14 DAY TRIAL // The US National Counterintelligence Executive, Joel Brenner, announced that an organized crime group succeeded into tampering with commercial credit card readers which were shipped to and installed in retail stores around Europe. These devices are believed to have been in use for at least nine months before they were discovered and the fraud amounts to millions of euros.
The devices were modified, by adding hardware, in order to send credit card details over mobile telephone networks to the scammers. The scam is particularly important due to its complexity, scale and techniques used, which led the authorities to think that an organized crime group is responsible.
Mr. Brenner believes that the devices were modified before being shipped from the factory in China, which could either mean that the criminals got unauthorized access to the factory or that it was an inside job. The factory workers would have had a very small chance of noticing the mischief because there was no visible physical trace of tampering on the devices.
In fact, they were so accurately put back together that there is no way of telling which is good and which is bad except for weighing them or taking them all apart.
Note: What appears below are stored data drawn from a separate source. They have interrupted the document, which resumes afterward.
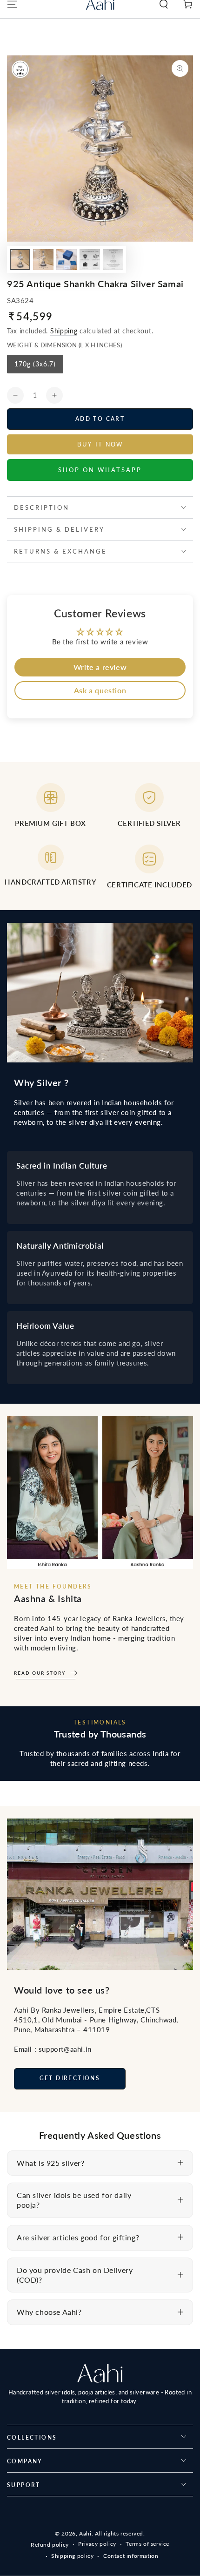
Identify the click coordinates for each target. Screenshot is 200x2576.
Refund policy (50, 2544)
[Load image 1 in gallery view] (20, 259)
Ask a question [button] (100, 690)
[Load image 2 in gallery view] (43, 259)
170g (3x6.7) (35, 366)
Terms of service (147, 2543)
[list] (100, 839)
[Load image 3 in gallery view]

The modified devices weight a bit more than a normal device because of the additional hardware they feature. The scam was uncovered by Mastercard after they received complaints of unapproved overseas withdrawals from numerous accounts.
The fraudsters were very organized and they were waiting for at least two months after a card's details were compromised before cloning one based on them. This was aimed at making it difficult to track when and where the compromise occurred. They were then using the fake cards to withdraw money from ATMs in countries that do no use the additional chip verification system, like US or Pakistan.
The seriousness of this scam should alert all major retail chains that they might lose customer confidence if they do not adopt more strict policies and enforce additional product quality testing before such devices are cleared to be used. Not long ago, a similar scam was discovered in stores in Ireland, where scammers posing as tech service personnel tampered with legit card readers in order to receive the card details over a Wi-Fi connection.
"Previously only a nation state's intelligence service would have been capable of pulling off this type of operation. It's scary," commented Mr. Brenner for The Daily Telegraph, while Graham Cluley, Senior Technology Consultant at Sophos, wrote on his blog that “to hear that the problem may indeed have been nationwide, and indeed a problem across other countries in Europe, puts this crime into a whole new league”.